Estoy terminando de escribir el Data Links de esta semana (suscríbanse, que es gratis) y mientras terminaba la recopilación de enlaces que voy dejando desperdigado por mis notas he encontrado esta joya: Payment Processors Are Profiling Heavy Metal Fans as Terrorists. No solamente lista lo obvio (parece ser que es muy difícil usar Paypal para comprar una camiseta de una banda de rock de nombre Isis), sino que además previene sobre todo tipo de inconvenientes en ese futuro que se atisba en lontananza en el que los pagos en efectivo son poco menos que imposibles.
For example, if you're a smoker, and you try to buy tobacco products from a U.S. online seller using a credit card, you'll probably find that you can't. It's not illegal to do so, but thanks to a "voluntary" agreement with law enforcement authorities dating back to 2005, payment processors have effectively banned the practice—without any law or court judgment.
Another example that we've previously written about are the payment processors' arbitrary rules blocking sites that discuss sexual fetishes, even though that speech is constitutionally protected. The congruence between the payment intermediaries' terms of service on the issue suggests a degree of coordination between them, but their lack of transparency makes it impossible to be sure who was behind the ban and what channels they used to achieve it.
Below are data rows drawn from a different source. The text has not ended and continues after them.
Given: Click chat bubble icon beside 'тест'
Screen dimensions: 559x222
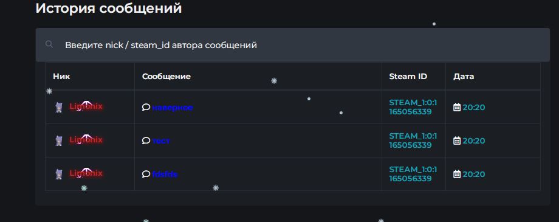Looking at the screenshot, I should [146, 140].
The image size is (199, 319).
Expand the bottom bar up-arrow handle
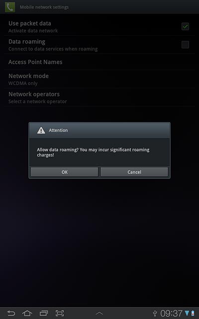(100, 314)
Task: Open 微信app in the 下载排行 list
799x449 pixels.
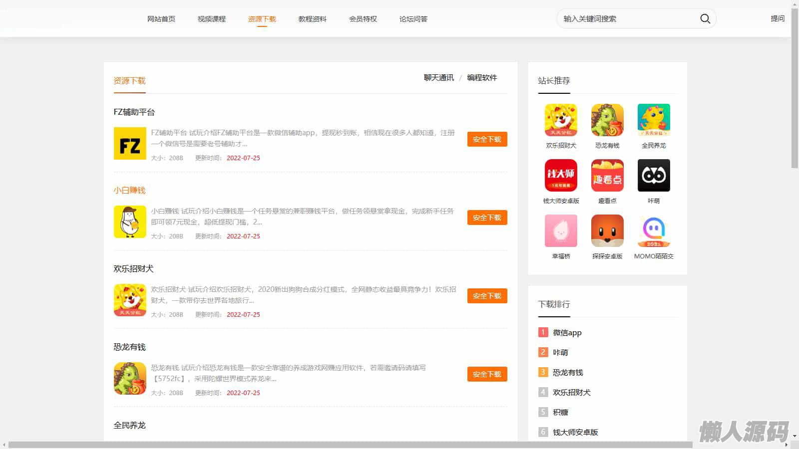Action: pos(567,333)
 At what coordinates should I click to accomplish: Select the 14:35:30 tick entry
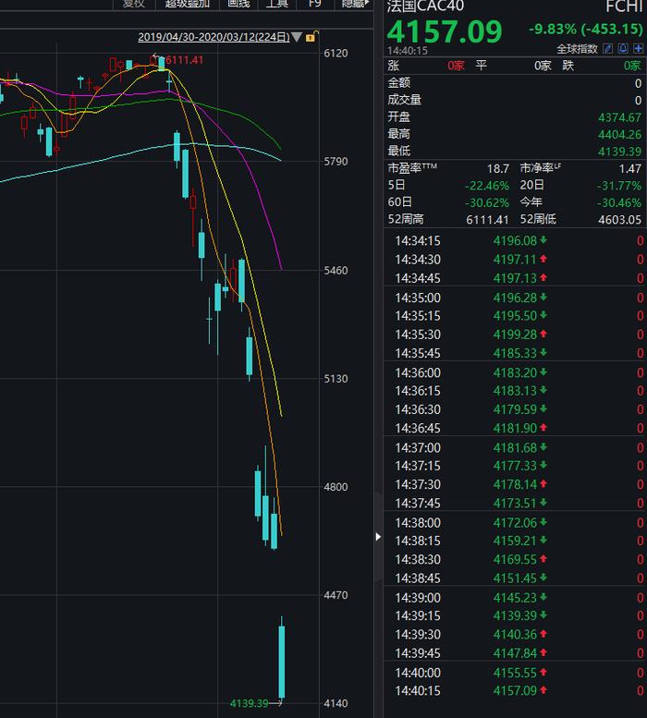point(515,335)
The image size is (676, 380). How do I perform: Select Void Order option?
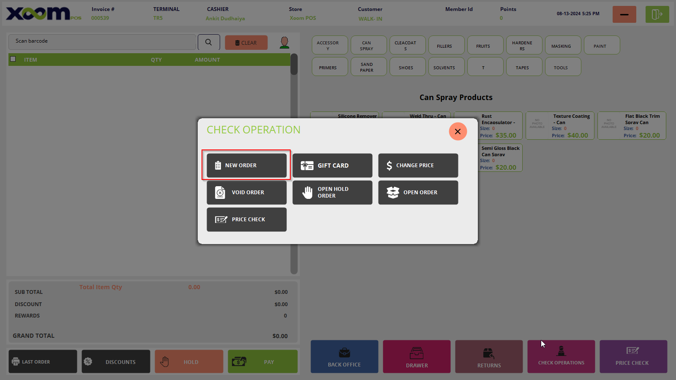point(246,193)
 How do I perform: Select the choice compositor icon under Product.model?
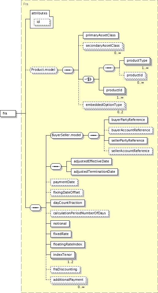tap(88, 79)
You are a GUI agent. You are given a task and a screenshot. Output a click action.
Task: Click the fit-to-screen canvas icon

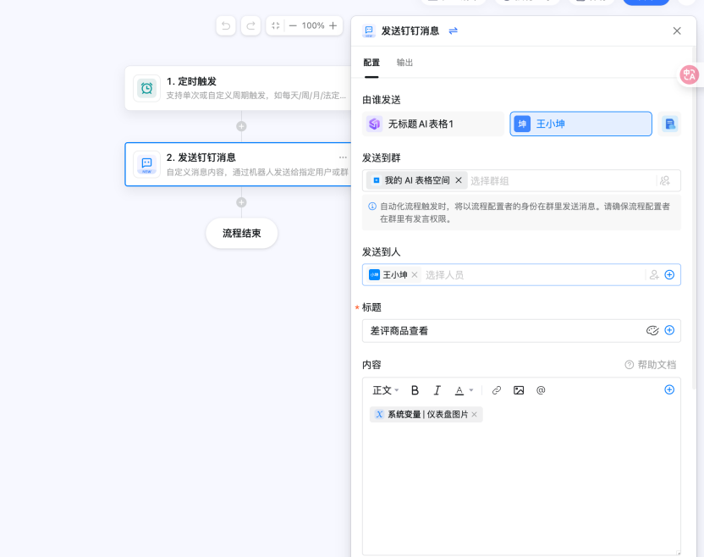[276, 26]
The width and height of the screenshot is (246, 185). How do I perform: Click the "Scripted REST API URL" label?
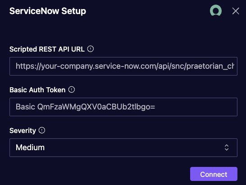[x=47, y=49]
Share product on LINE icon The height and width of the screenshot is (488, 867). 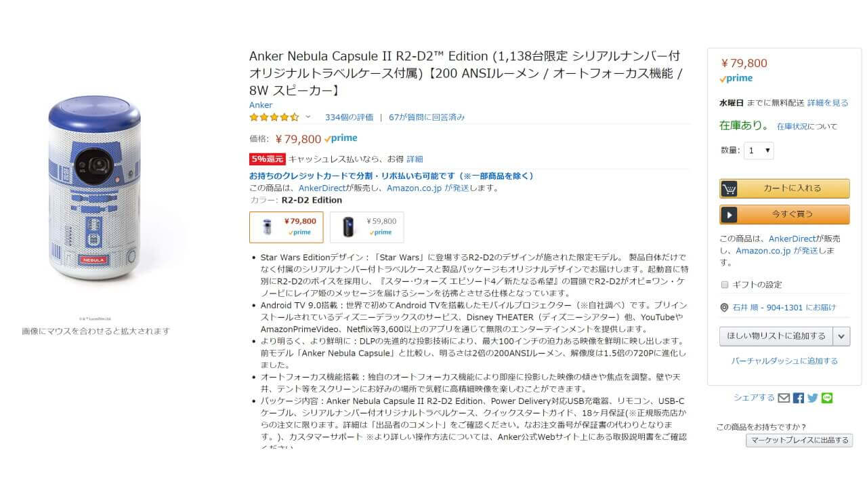coord(827,398)
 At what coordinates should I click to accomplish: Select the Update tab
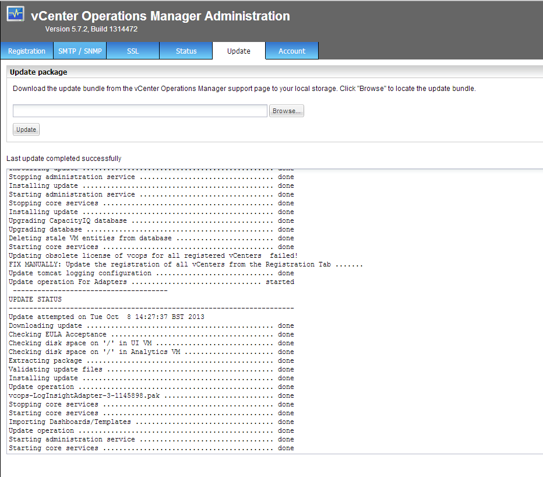click(x=239, y=51)
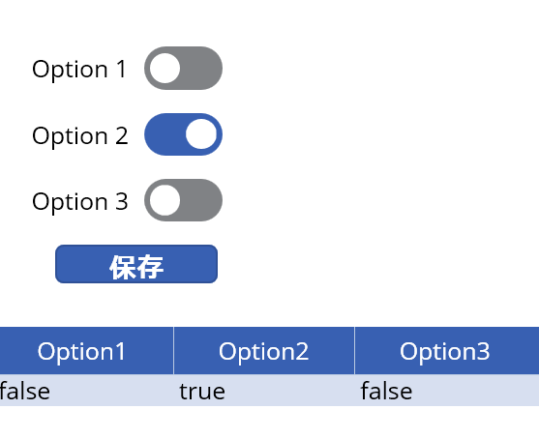This screenshot has width=539, height=439.
Task: Click the "Option 3" label text
Action: click(x=79, y=202)
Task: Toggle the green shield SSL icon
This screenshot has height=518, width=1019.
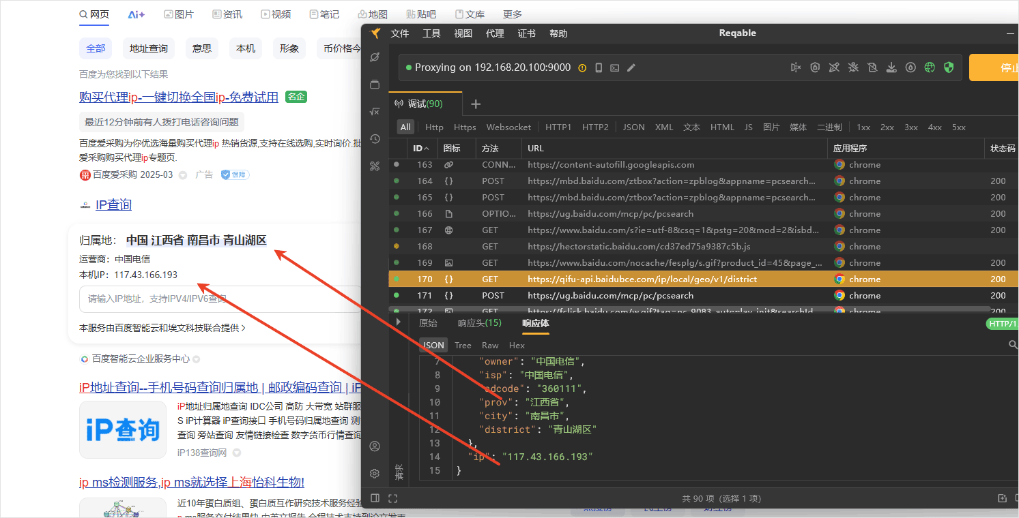Action: tap(948, 67)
A third example is the ban on pharmaceutical sales. You can still buy pharmaceuticals online using a credit card, but these tend to be from unregulated, rogue pharmacies that lie to the credit card processors about the purpose for which their merchant account will be used. For the safer, regulated pharmacies that require a prescription for the drugs they sell online, such as members of the Canadian International Pharmacy Association (CIPA), the credit card processors enforce a blanket ban.